Les yeux de Minerva se sont tellement agrandis qu’on avait l’impression qu’ils emplissaient son visage.
— P... pou... pourquoi ? a bégayé Minerva. Pourquoi maintenant ?
Une fois de plus, j’ai été frappé par la différence entre les deux sœurs.
— Réponds-lui, ai-je ordonné à Sephy.
Sephy m’a observé, elle était étrangement impassible.
— Parce qu’aujourd’hui, c’est l’anniversaire de Callum.
Minerva
« Je sais un lieu appelé « le faux est vrai »
Où la nuit, le soleil éclaire les bosquets... »
J’ai regardé ma sœur, estomaquée. Elle chantait. Dans un moment pareil, elle chantait. Et en plus, elle chantait n’importe quoi. Les vraies paroles étaient : « Je connais un lieu appelé « le vrai est faux », où les oiseaux bourdonnent et où les abeilles jouent du pipeau ! » J’ai secoué la tête. Qu’est-ce qui m’arrivait ? Jude McGrégor était sur le point de nous tuer toutes les deux, ma sœur et moi, et je pensais à une stupide chansonnette de gamin. J’ai jeté un coup d’œil à Jude. Et s’il tirait juste parce que ma sœur chantait ?
— Est-ce que tu acceptes de la laisser partir ? a demandé Sephy.
— Je ne vais nulle part sans toi ! me suis-je écriée.
— Crois-moi, tu n’as aucune envie de me suivre là où je vais, m’a assuré Sephy.
J’ai ressenti une peur terrible, j’étais submergée par cette peur. Je n’avais plus peur pour Sephy mais de Sephy. Elle avait un air féroce, déterminé. J’ai compris à cet instant que je ne connaissais pas ma sœur. Je ne la connaissais pas du tout. Elle était d’un côté de la galaxie et moi de l’autre.
— Alors, Jude, a insisté Sephy, tu la laisses partir ?
— Non.
— Dans ce cas, ligote-la et mets-la dans la salle de bains, mais s’il te plaît, ne lui fais pas de mal.
— Non, a répété Jude d’un ton qui reflétait une parfaite indifférence.
Il a avancé d’un pas, l’index fermement fixé sur la détente.
— Attends, non, s’il te plaît, attends.
J’ai tendu les bras comme si j’avais ainsi le pouvoir d’arrêter les balles.
— Jude, attends. Mon père te donnera tout ce que tu veux. Une grosse somme d’argent. Ou de la publicité. Ou il relâchera des membres de la Milice de libération. Tu n’as qu’à demander.
J’étais complètement paniquée, ma voix était stridente. Je ne voulais pas mourir.
Je ne voulais pas mourir.
— Ça fait quoi quand on sait qu’on va vivre ses derniers instants sur terre ? a demandé Jude d’une voix doucereuse.

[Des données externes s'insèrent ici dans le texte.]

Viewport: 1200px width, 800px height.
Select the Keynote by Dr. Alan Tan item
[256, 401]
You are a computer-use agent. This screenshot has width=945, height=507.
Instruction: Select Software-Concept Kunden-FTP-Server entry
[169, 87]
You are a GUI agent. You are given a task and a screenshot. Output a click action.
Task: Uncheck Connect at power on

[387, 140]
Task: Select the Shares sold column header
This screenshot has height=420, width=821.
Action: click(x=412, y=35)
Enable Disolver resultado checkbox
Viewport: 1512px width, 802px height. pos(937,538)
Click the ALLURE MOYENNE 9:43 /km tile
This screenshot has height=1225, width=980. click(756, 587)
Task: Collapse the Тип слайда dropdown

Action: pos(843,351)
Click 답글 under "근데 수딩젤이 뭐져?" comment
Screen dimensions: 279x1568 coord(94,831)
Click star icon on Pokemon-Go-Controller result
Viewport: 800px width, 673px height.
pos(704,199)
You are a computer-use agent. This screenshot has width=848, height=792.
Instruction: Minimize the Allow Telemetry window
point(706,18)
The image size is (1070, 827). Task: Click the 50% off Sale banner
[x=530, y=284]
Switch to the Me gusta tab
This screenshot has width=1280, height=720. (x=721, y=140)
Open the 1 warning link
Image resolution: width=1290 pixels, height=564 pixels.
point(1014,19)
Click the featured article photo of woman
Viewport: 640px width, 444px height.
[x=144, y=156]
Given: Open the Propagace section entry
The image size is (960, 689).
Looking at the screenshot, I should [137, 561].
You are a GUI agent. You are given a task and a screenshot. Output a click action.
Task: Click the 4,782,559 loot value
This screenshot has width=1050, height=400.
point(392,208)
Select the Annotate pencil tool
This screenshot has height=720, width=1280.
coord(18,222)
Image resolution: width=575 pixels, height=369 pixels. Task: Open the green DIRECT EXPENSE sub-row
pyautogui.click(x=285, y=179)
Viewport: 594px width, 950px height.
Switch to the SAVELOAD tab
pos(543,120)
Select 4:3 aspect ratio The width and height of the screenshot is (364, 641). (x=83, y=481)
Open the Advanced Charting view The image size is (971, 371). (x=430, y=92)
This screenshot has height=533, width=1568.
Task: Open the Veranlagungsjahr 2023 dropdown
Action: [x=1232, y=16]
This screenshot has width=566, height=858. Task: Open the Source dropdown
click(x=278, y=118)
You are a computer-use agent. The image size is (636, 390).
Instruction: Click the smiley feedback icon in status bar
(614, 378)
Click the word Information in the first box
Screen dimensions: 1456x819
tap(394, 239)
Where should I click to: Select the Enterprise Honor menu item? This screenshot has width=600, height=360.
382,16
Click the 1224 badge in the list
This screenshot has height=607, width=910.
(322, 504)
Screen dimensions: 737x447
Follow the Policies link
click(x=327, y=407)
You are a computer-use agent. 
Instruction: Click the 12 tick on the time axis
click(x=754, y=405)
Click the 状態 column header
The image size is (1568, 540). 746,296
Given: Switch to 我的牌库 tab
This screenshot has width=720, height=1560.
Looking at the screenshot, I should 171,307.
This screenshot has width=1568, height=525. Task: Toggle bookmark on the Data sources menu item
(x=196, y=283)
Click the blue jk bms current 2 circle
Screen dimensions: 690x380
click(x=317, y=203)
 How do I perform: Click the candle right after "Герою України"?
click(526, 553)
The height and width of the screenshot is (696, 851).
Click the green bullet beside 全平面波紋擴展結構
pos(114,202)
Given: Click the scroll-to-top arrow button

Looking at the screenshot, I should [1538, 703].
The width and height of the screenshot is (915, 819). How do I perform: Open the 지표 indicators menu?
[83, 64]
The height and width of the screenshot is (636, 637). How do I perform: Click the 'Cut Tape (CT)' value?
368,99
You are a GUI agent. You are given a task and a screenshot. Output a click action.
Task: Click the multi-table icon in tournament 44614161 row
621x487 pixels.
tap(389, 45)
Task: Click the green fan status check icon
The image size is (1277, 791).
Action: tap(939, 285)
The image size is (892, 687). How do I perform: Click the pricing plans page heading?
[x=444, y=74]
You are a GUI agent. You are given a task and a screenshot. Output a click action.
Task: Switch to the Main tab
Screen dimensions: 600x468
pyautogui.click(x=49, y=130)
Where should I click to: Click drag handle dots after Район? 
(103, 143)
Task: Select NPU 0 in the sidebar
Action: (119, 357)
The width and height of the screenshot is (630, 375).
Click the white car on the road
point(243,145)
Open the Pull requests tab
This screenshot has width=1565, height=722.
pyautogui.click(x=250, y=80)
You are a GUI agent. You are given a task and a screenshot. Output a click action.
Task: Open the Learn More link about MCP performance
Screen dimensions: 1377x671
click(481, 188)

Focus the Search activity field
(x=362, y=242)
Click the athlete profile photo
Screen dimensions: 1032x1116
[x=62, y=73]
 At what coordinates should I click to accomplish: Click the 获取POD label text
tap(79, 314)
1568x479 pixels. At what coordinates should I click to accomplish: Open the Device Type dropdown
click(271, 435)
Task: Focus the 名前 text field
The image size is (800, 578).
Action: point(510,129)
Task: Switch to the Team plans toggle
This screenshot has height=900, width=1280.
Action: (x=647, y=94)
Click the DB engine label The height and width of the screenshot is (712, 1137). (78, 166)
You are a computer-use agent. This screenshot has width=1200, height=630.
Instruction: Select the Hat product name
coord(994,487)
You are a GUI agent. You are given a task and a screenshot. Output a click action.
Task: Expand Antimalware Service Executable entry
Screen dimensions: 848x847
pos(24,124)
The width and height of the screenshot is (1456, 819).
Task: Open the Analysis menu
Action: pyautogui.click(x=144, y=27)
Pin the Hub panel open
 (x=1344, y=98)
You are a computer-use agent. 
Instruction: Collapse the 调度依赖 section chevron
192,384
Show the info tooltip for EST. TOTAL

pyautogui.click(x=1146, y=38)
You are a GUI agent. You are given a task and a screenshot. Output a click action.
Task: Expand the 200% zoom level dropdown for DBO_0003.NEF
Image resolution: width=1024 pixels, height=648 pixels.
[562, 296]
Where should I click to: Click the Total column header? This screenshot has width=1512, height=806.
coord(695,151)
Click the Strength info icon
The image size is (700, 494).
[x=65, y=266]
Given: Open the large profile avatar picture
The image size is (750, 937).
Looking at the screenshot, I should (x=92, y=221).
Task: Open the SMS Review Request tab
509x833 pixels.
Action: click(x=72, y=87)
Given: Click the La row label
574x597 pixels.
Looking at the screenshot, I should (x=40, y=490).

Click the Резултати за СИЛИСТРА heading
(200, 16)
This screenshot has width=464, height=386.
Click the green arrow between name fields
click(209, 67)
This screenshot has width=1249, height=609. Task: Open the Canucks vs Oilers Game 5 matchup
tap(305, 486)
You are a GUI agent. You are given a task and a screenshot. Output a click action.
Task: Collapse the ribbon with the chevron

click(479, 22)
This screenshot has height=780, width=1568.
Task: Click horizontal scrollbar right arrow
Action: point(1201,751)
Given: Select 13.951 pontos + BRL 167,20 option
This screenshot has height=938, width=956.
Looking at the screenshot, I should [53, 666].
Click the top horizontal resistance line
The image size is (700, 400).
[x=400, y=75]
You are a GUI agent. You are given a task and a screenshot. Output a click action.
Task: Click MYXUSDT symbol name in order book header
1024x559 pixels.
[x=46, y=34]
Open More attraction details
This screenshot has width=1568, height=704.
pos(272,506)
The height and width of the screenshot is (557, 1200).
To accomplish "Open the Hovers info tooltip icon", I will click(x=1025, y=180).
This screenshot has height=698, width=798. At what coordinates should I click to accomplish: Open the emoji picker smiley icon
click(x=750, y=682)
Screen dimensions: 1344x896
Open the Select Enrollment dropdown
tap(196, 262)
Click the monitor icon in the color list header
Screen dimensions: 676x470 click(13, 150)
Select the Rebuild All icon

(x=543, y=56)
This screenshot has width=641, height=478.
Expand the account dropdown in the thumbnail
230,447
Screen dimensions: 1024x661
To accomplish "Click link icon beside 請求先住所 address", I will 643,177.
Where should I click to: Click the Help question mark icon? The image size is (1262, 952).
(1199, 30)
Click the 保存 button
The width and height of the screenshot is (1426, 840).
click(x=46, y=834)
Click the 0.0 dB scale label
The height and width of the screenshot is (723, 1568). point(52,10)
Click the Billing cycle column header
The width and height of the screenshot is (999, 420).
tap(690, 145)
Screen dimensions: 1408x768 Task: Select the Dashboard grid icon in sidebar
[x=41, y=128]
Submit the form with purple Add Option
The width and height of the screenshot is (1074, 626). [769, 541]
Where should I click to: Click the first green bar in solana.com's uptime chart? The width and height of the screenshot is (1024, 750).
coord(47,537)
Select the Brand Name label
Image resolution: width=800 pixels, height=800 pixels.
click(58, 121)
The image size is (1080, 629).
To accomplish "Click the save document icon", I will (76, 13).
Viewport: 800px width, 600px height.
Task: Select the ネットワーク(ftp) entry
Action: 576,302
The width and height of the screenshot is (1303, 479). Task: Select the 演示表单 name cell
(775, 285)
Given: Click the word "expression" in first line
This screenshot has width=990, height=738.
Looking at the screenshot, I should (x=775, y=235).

Je n’ai pas répondu. Qu’aurais-je pu répondre ?
— Maintenant, tu sais ce que mon frère a ressenti pendant qu’on lui passait la corde au cou, a poursuivi Jude. Je vais te faire souffrir comme il a souffert. Rien de trop rapide, pas de fin expéditive. Tu vas agoniser lentement. Je dois bien ça à mon frangin.
— S’il te plaît, ai-je supplié, mon père te donnera tout ce que tu veux...
— Je ne veux qu’une chose, a lentement prononcé Jude.
— Dis-le ! Dis-le, tu l’auras !
Une poussée d’adrénaline a traversé mon corps.
— Je veux que mon frère revienne. Est-ce que ton père peut faire ça ?
J’ai vomi. J’ai vomi sur mes genoux, sur le plancher. Panique, terreur, adrénaline, soulagement, déception, désespoir – le cocktail d’émotions qui bouillait en moi devait sortir d’une manière ou d’une autre. J’ai rendu mes tripes.
Sephy s’est levée.
— Où tu vas ? lui a lancé Jude.
— À la salle de bains, chercher des serviettes pour nettoyer ma sœur, a répondu Sephy sans s’arrêter.
— Tu restes où tu es !
— Sinon, tu fais quoi ? Tu me tires dessus ? C’est ce que tu vas faire de toute façon !
Sephy a continué d’avancer vers la salle de bains.
— Ne bouge plus ! a rugi Jude.
Sephy s’est arrêtée. Un pas de plus, et elle prenait une balle dans le dos.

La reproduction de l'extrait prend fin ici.